= Work required =
Reproduce the items below word for word, leaving out the pictures.

Screen-element location items
[Start]

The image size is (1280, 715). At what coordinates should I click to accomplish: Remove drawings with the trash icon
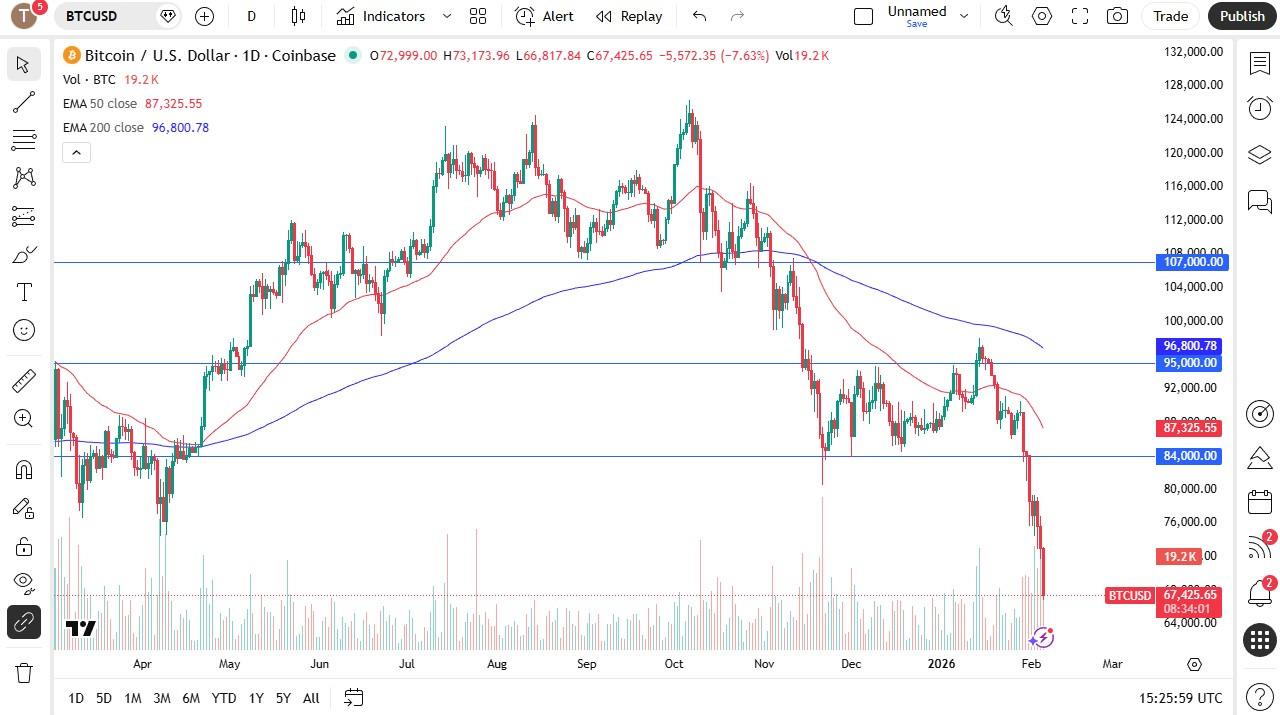(23, 672)
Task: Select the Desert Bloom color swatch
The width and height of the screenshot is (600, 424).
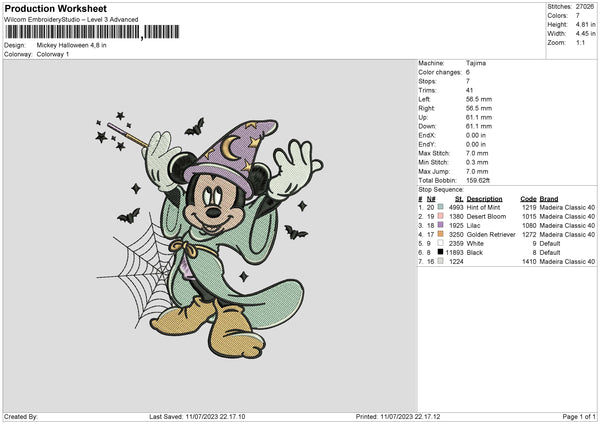Action: click(x=439, y=215)
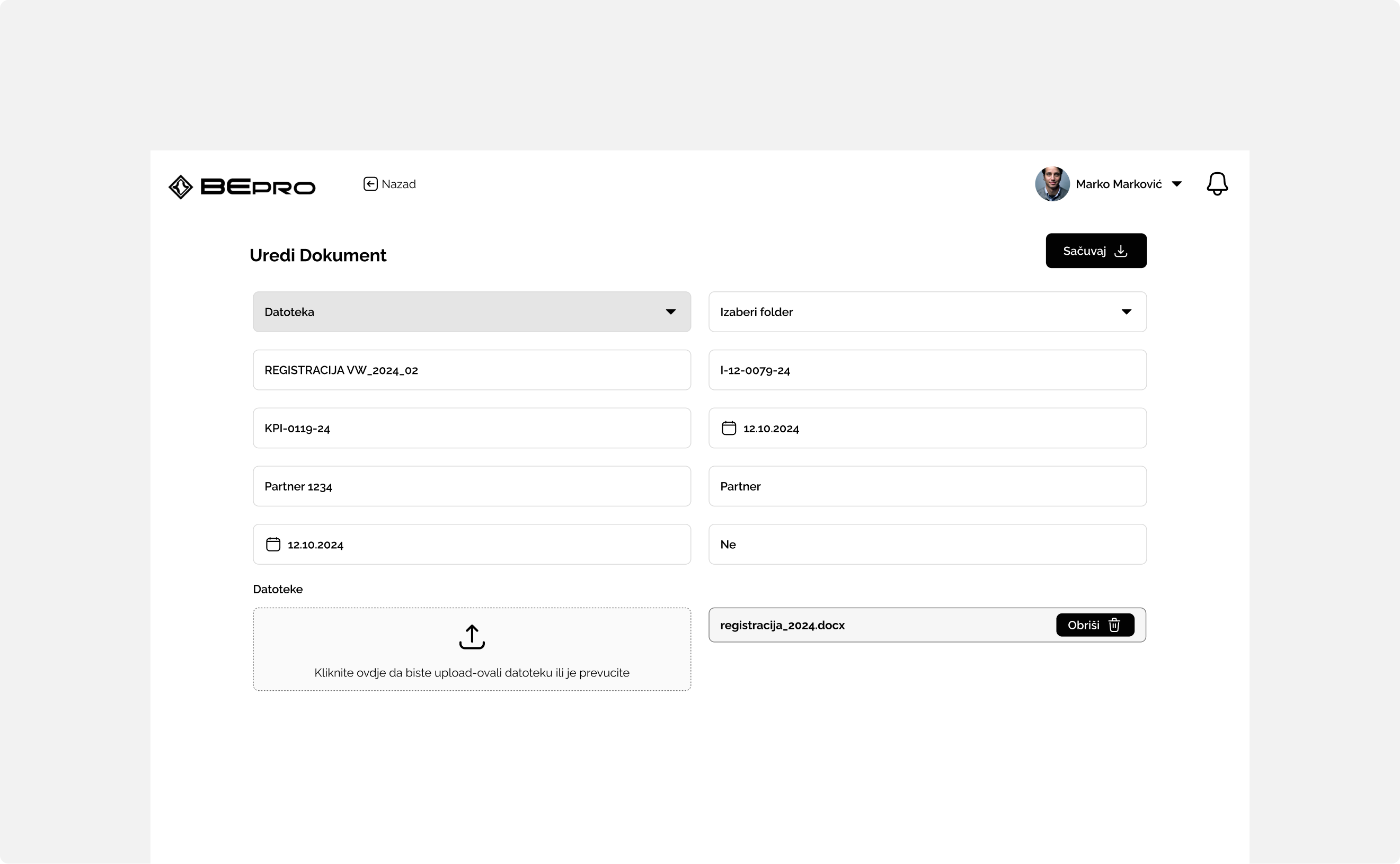Click the trash icon on the Obriši button

click(x=1114, y=625)
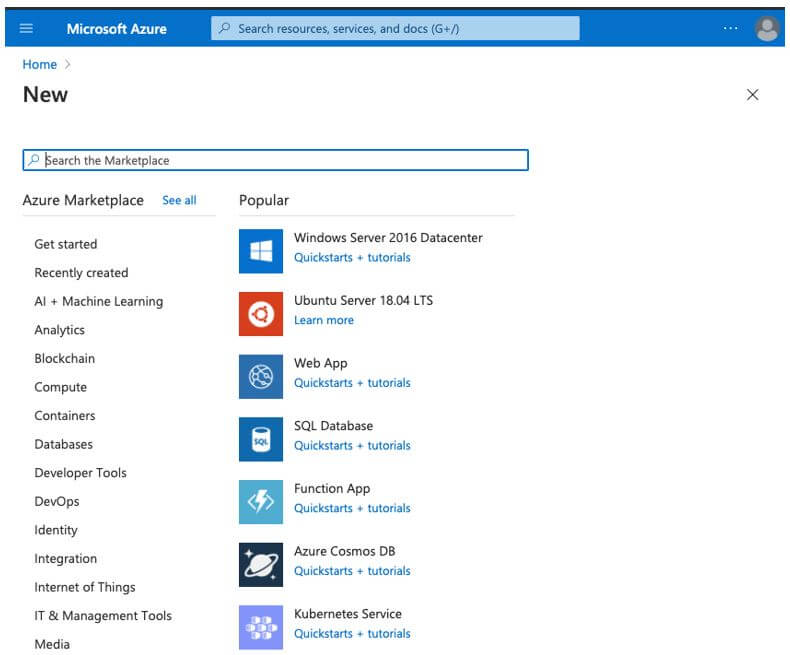Expand the top bar ellipsis menu
This screenshot has width=790, height=655.
pyautogui.click(x=731, y=29)
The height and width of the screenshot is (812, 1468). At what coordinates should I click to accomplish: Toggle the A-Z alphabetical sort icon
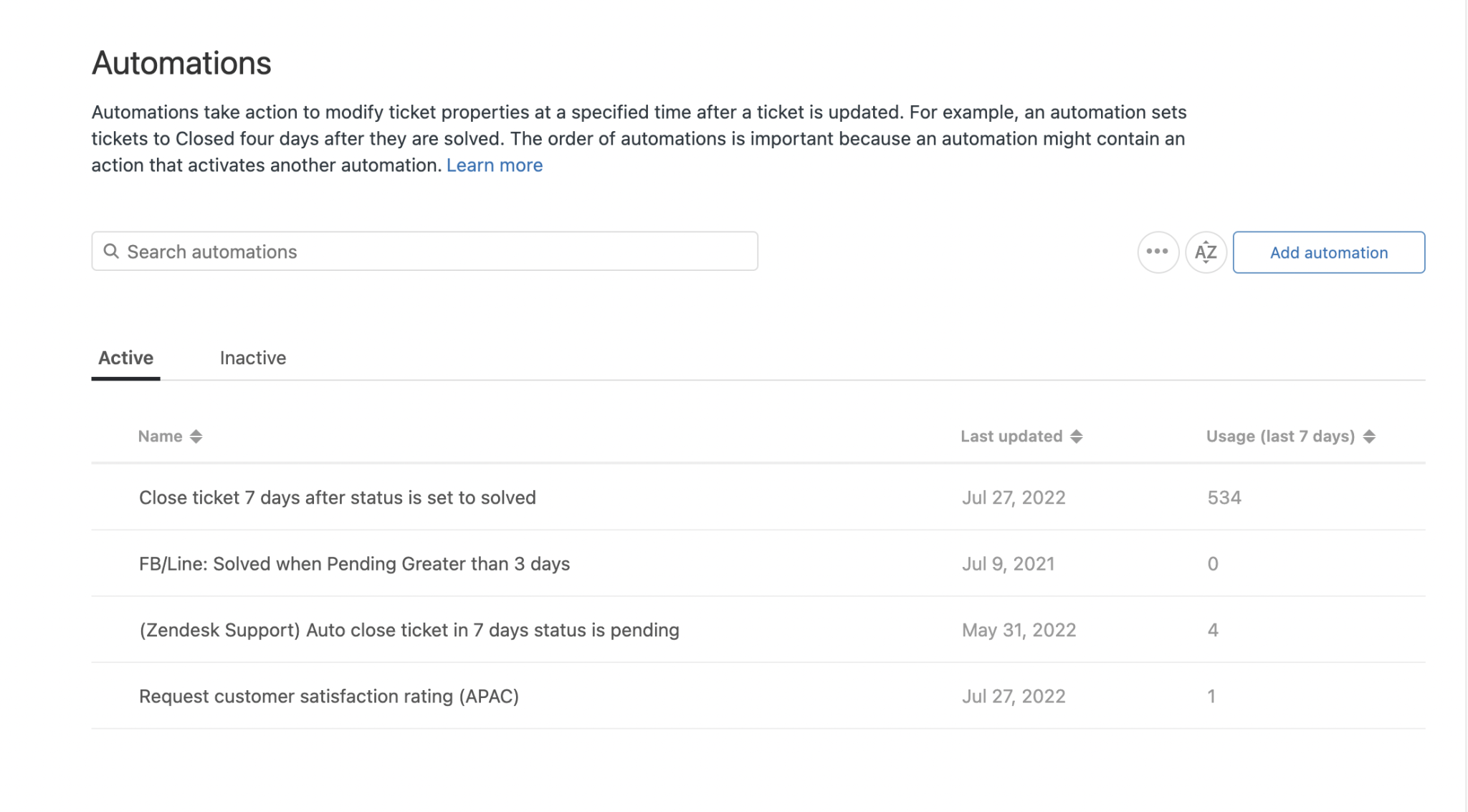pos(1206,252)
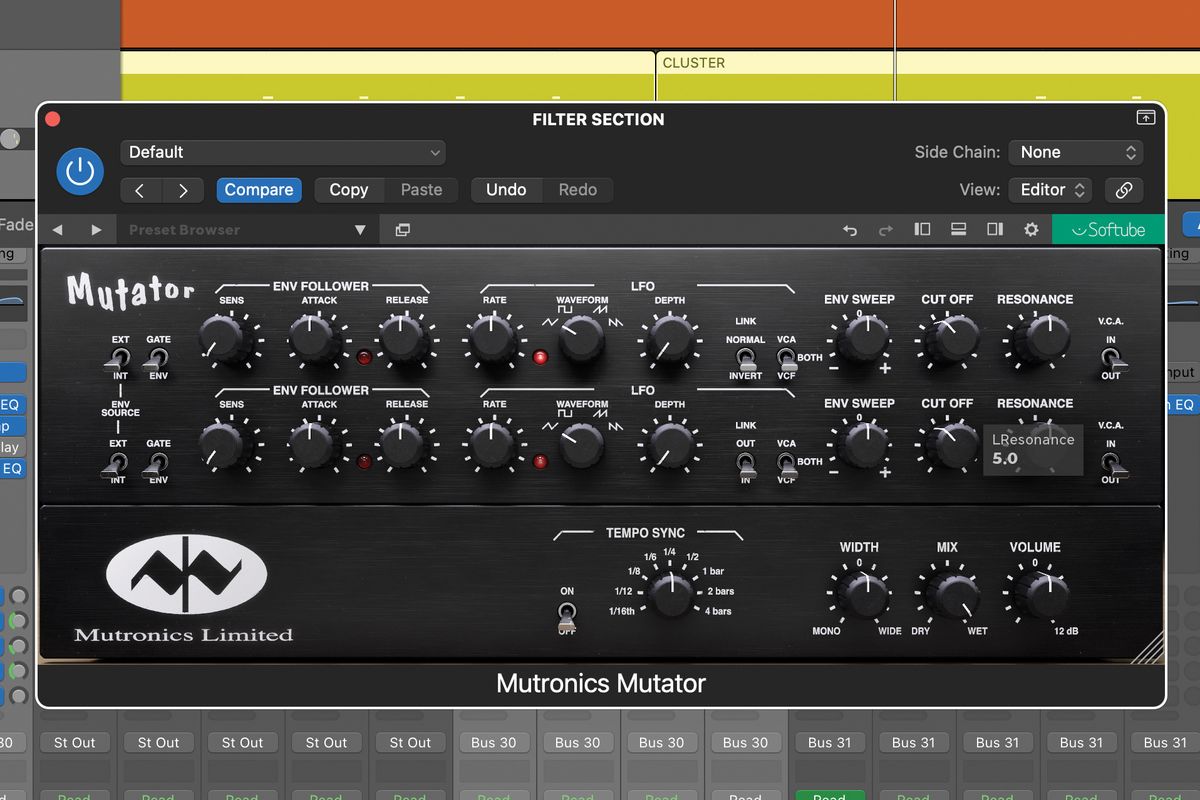
Task: Open the Side Chain None dropdown
Action: pyautogui.click(x=1076, y=152)
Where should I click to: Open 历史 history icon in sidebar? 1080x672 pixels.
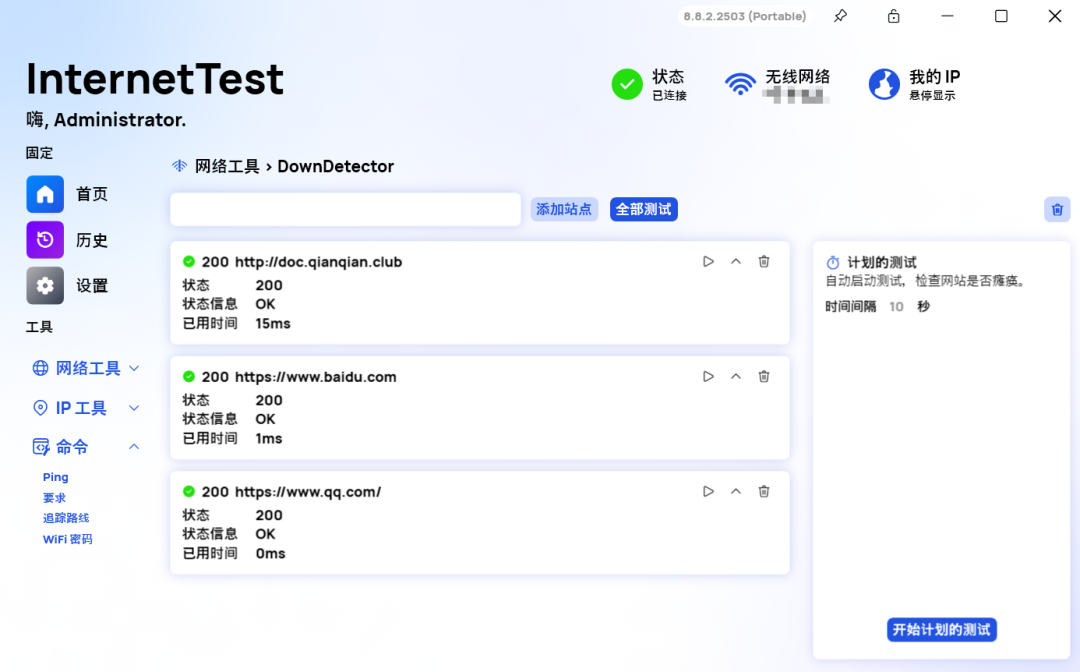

[End]

= Finished task =
The image size is (1280, 715). At what coordinates should I click to accomplish: Remove drawings with the trash icon
(23, 672)
Task: Select the Desert Bloom color swatch
The width and height of the screenshot is (600, 424).
Action: click(x=439, y=215)
Click the trash icon on the Obriši button

click(x=1114, y=625)
Expand the top bar ellipsis menu
This screenshot has width=790, height=655.
pyautogui.click(x=731, y=29)
The height and width of the screenshot is (812, 1468). At what coordinates should I click to accomplish: Toggle the A-Z alphabetical sort icon
pos(1206,252)
Task: Open the Side Chain None dropdown
Action: pyautogui.click(x=1076, y=152)
Where should I click to: Open 历史 history icon in sidebar? 1080x672 pixels.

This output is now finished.